> _Directions_
Find every line in the rows below that contains the word "Task" and copy each of those lines out whole.

> _Supplied information_

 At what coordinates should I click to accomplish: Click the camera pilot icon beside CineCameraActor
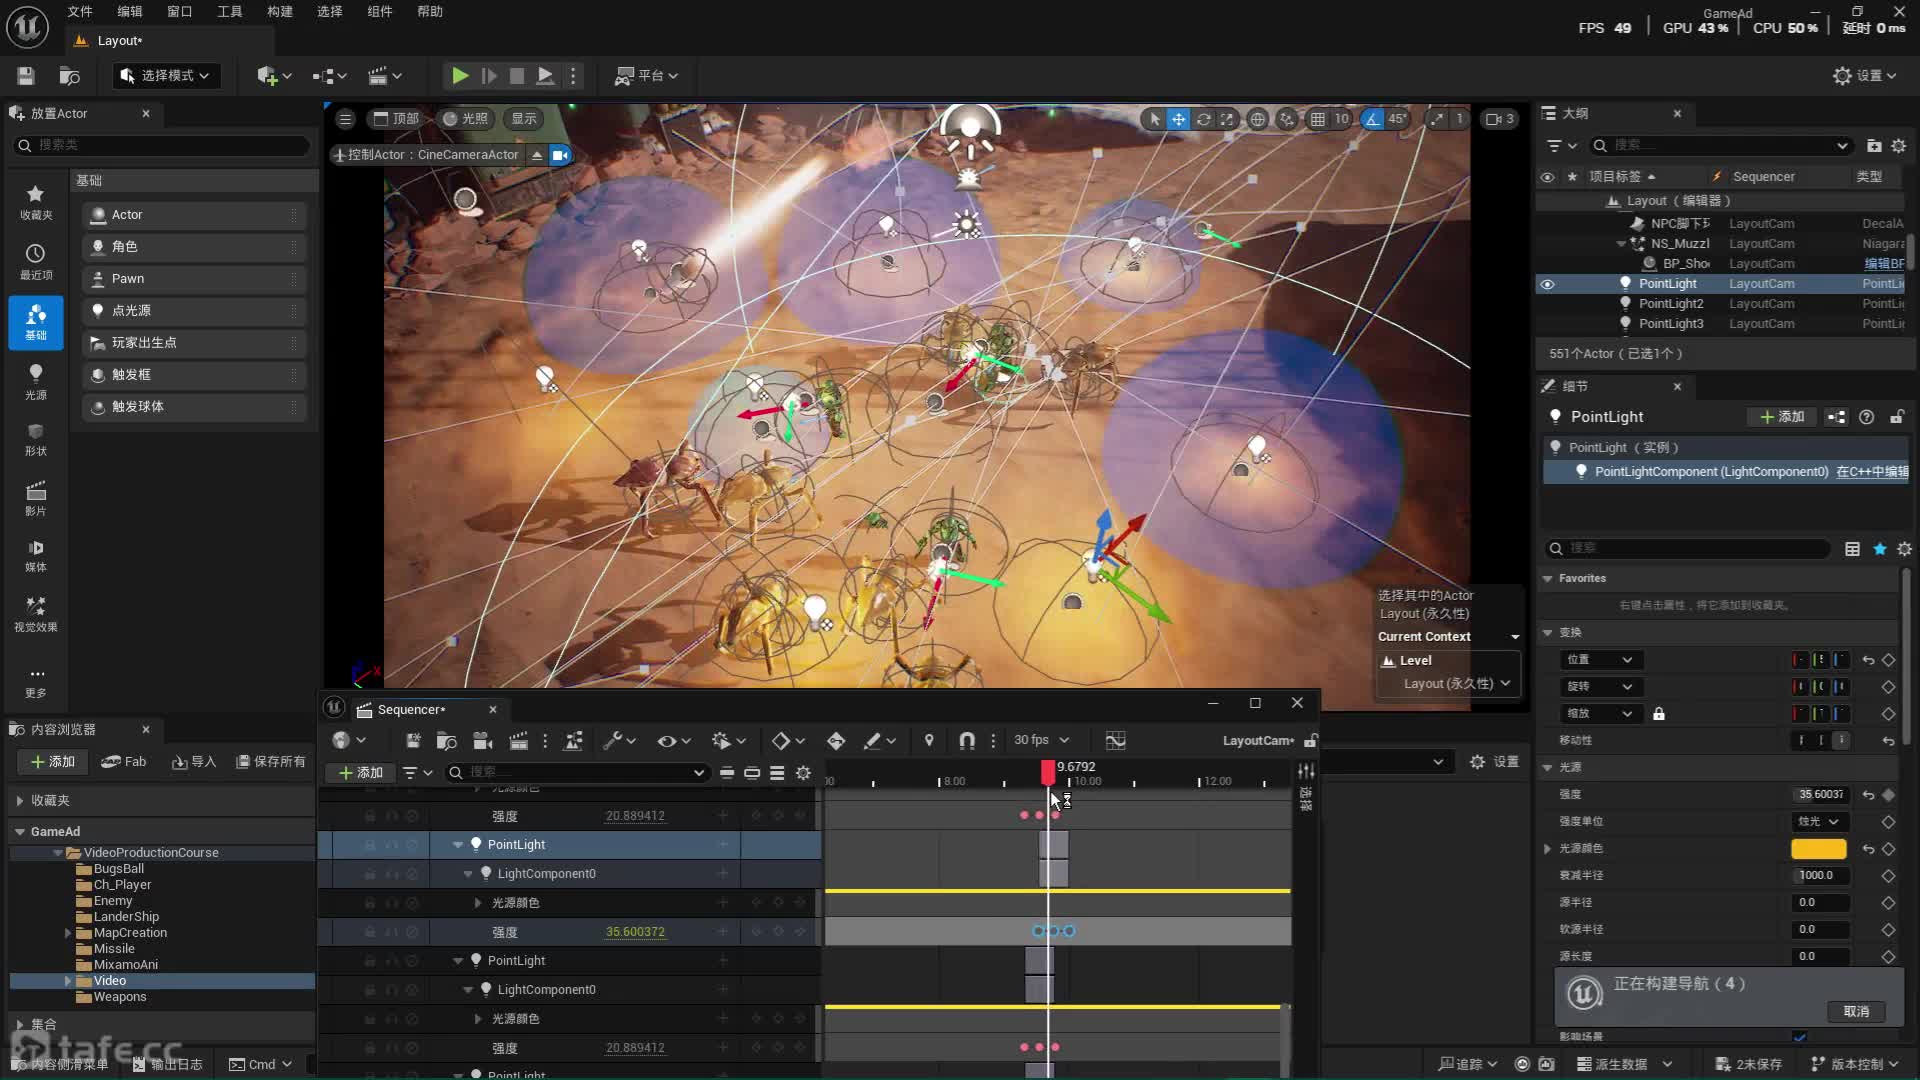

---

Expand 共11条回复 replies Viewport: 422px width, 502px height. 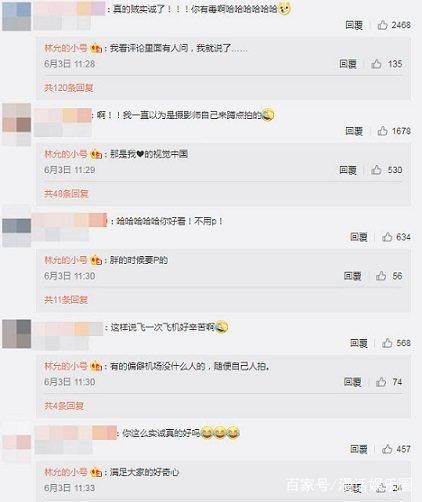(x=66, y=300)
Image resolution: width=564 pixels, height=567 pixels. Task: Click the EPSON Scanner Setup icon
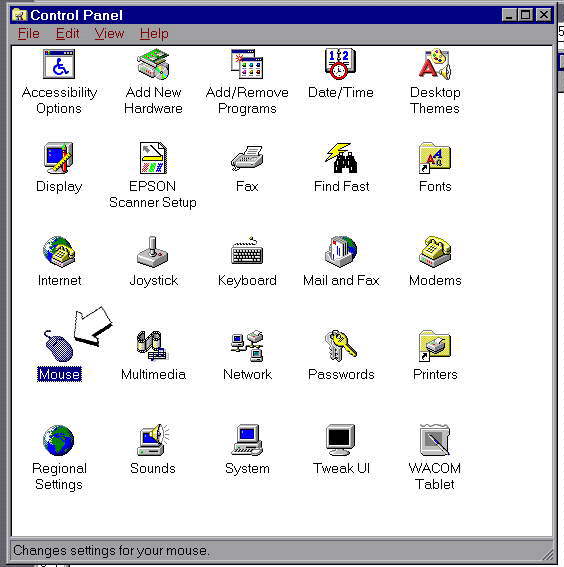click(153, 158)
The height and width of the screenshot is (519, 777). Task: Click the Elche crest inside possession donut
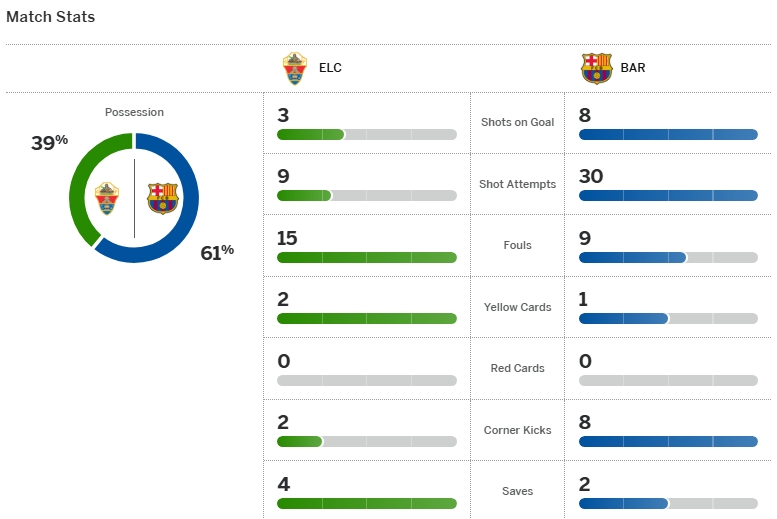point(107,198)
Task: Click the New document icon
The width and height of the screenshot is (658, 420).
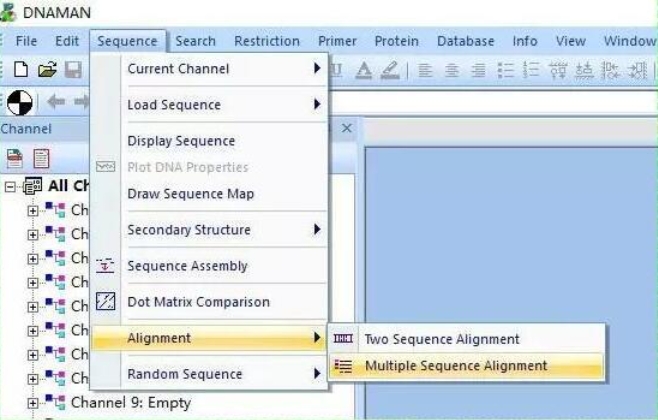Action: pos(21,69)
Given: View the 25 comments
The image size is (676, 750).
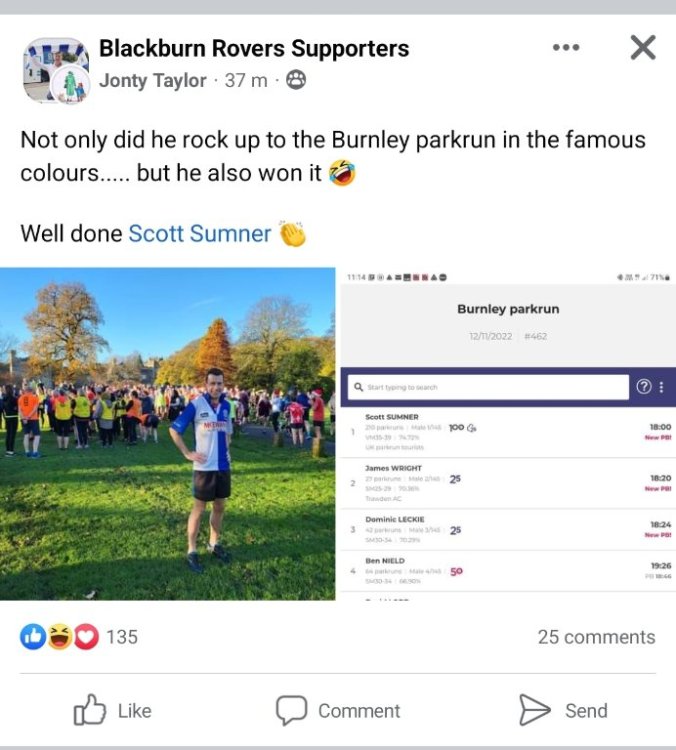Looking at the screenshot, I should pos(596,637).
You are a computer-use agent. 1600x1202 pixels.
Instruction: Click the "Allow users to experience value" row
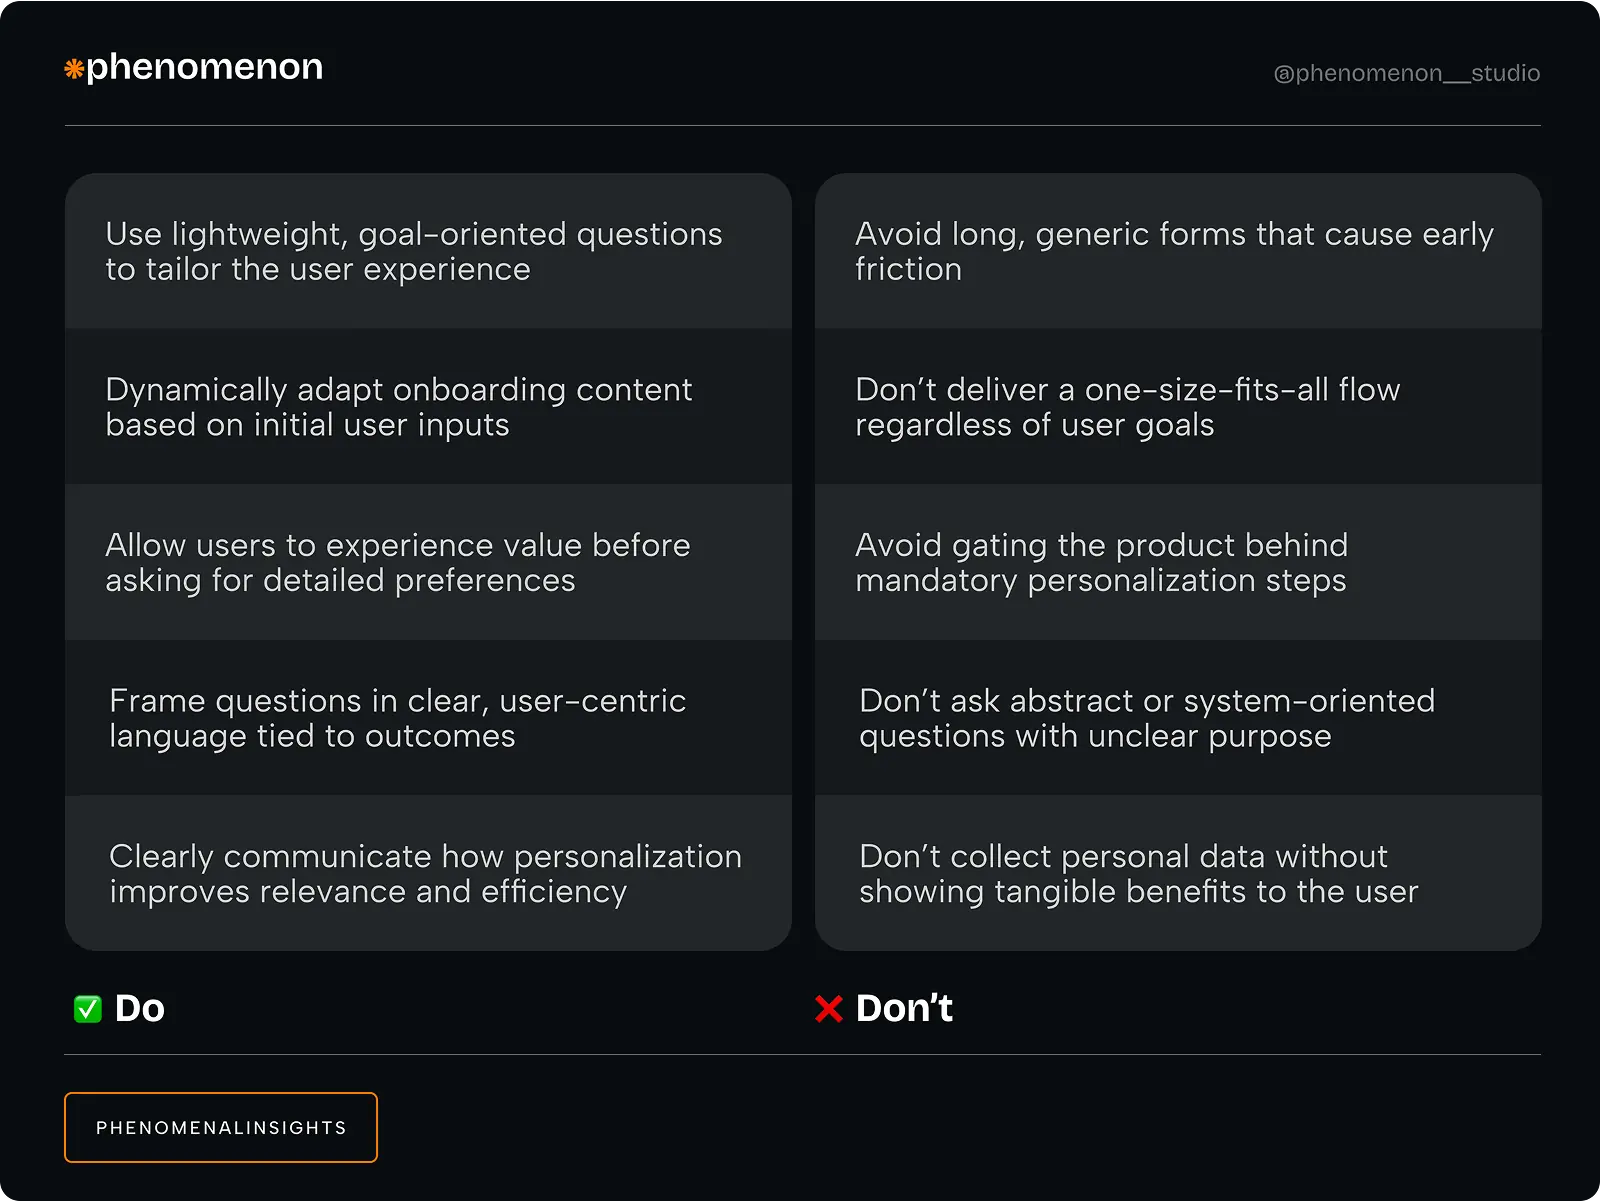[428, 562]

> _Solution to this problem_
Image resolution: width=564 pixels, height=567 pixels. Task: Click the EPSON Scanner Setup icon
The height and width of the screenshot is (519, 777). Task: Click the Elche crest inside possession donut
Task: Click the New document icon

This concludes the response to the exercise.